Chest pains account for as many as 8 million trips to emergency rooms every year in the U.S. Nearly half these patients are admitted overnight to hospitals to undergo tests and angiography. Many of these hospitalizations turn out to be unnecessary.

So far, the KU doctors don't think they have had enough experience with the scanner to use it on ER patients.

"The stakes are huge - if you decide wrong and send them home with a heart attack, that's a million-dollar lawsuit," Rosamond said.

Other hospitals are testing the scanner in their ERs.

At the Hospital of the University of Pennsylvania in Philadelphia, low-risk patients who come to the ER with chest pains get preliminary tests and a CT scan. If the results are negative, the patients are discharged.

About 85 percent to 90 percent of patients who have gotten the scans have been able to go home, said radiologist Harold Litt.

Researchers check on these patients 30 days later.

"Nobody we've said was negative has ended up having a cardiac problem," Litt said. "That's the sort of thing that makes physicians more comfortable."

CT scans may be fine for low-risk patients who come in through the ER, said cardiologist David Marks of the Medical College of Wisconsin, one of the first doctors to use a 64-slice scanner.

Higher-risk patients who are destined for bypass surgery or angioplasty to open blocked arteries still need the demonstrated reliability of angiography to determine the extent of their disease.

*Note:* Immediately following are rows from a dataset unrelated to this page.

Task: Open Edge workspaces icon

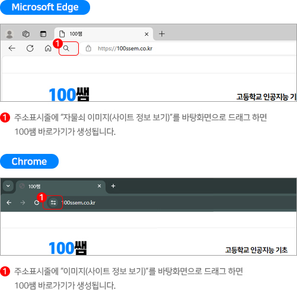Action: pyautogui.click(x=26, y=34)
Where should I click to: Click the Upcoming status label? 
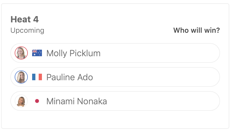tap(27, 30)
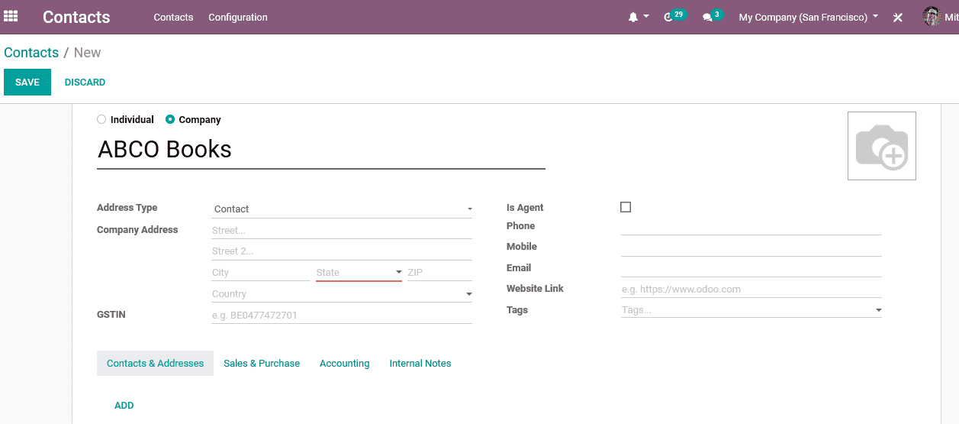959x424 pixels.
Task: Expand the Tags dropdown
Action: click(x=751, y=310)
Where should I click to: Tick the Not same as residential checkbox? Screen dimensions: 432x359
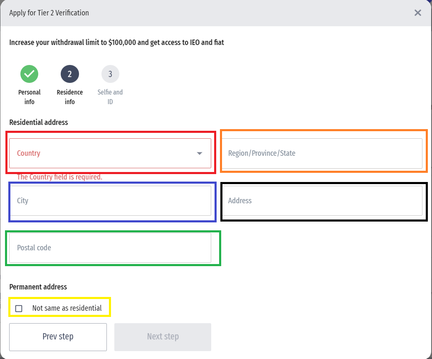click(19, 309)
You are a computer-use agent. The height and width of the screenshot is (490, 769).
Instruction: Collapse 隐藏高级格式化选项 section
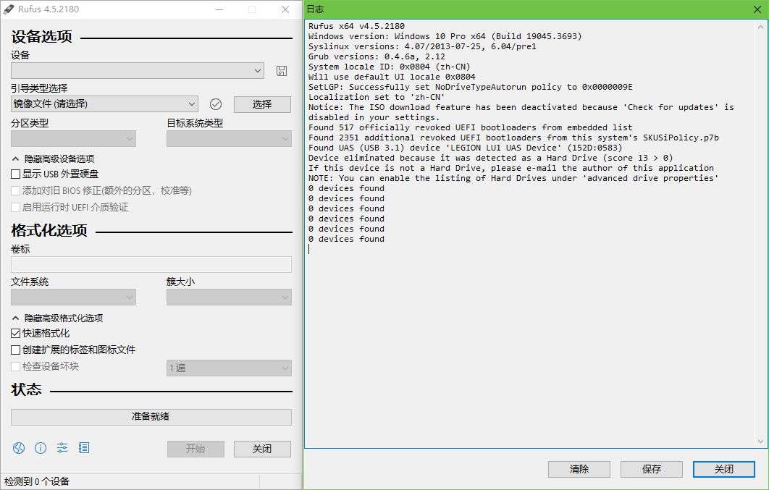[x=56, y=318]
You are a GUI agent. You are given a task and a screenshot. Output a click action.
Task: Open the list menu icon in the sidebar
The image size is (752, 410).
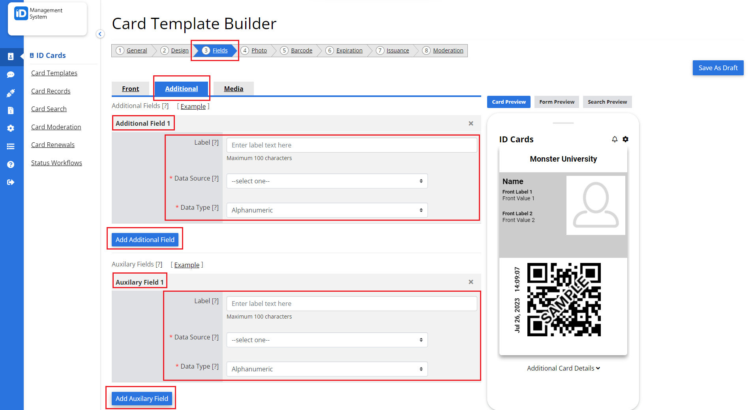[11, 146]
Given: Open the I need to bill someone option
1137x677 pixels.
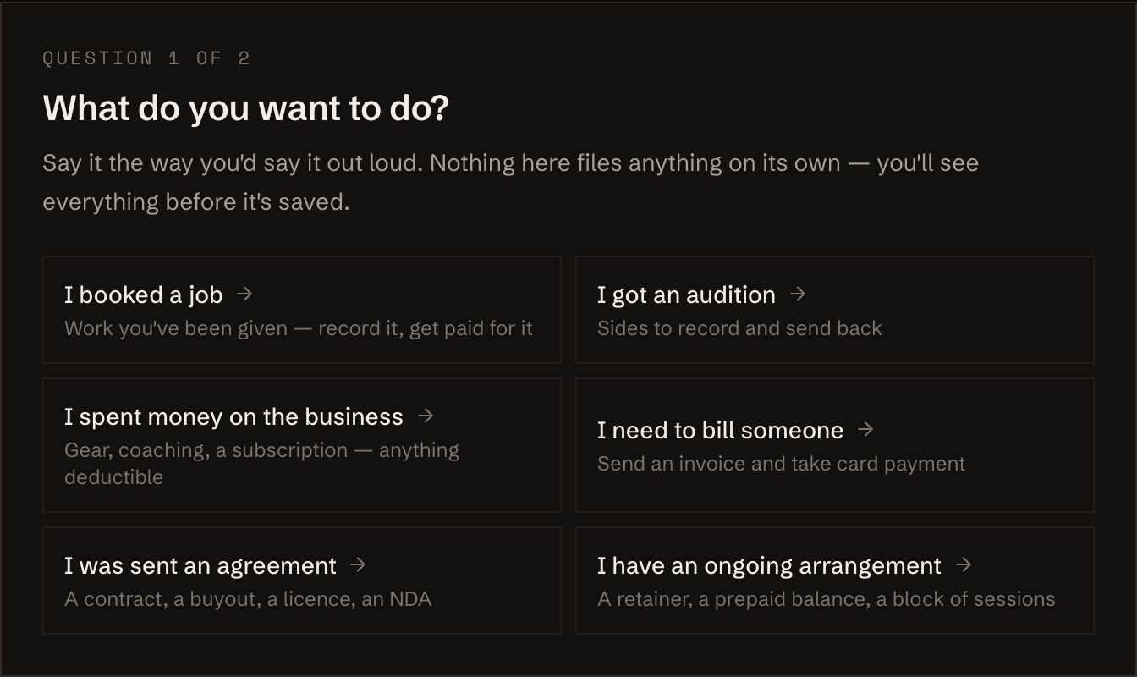Looking at the screenshot, I should (835, 445).
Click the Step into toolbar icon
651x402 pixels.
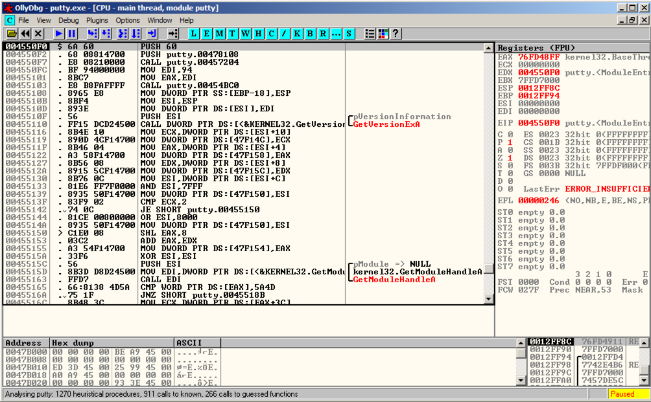coord(92,33)
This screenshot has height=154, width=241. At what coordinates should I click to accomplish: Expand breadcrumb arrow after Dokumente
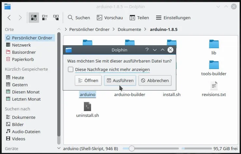(x=145, y=29)
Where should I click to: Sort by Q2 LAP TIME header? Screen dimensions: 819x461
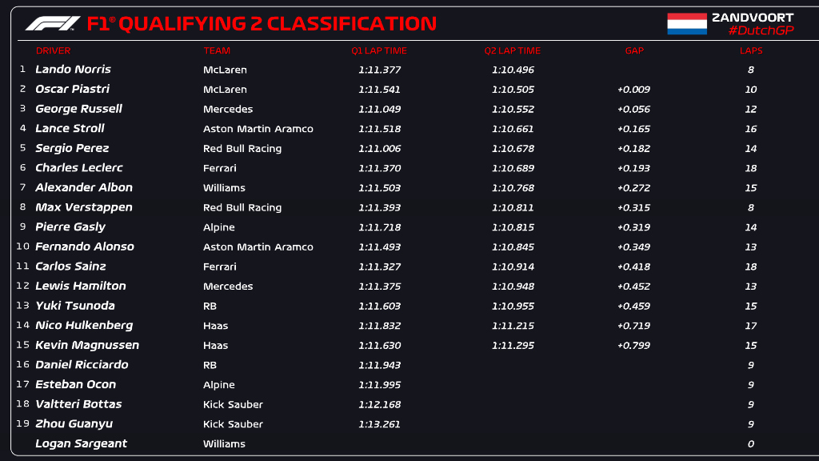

"We've yet to really prove in all patient populations the diagnostic effectiveness of this (CT) test," Marks said.

That lack of evidence is holding back insurance companies' approval of 64-slice CT scans.

Medicare is leaving coverage decisions up to the local insurance companies that process its claims.

Most private insurance companies cover the scans only on a case-by-case basis, said Rosamond of KU. Many patients are being turned down.

"We have a lot of patients who would benefit but decide against it because of the out-of-pocket costs," he said. "I think what insurers are afraid of is physicians will use it as a screening test inappropriately for everybody and they'll be flooded with claims."

But it could be hard to keep the floodgates closed. Widespread adoption of 64-slice CT heart scans is likely to happen before all the evidence is in, said Hoffmann of Harvard.

"How things are applied isn't always dictated by science," he said. "Medical opinion is like a big ship; once it is moving in one direction, it's hard to steer it in a different direction."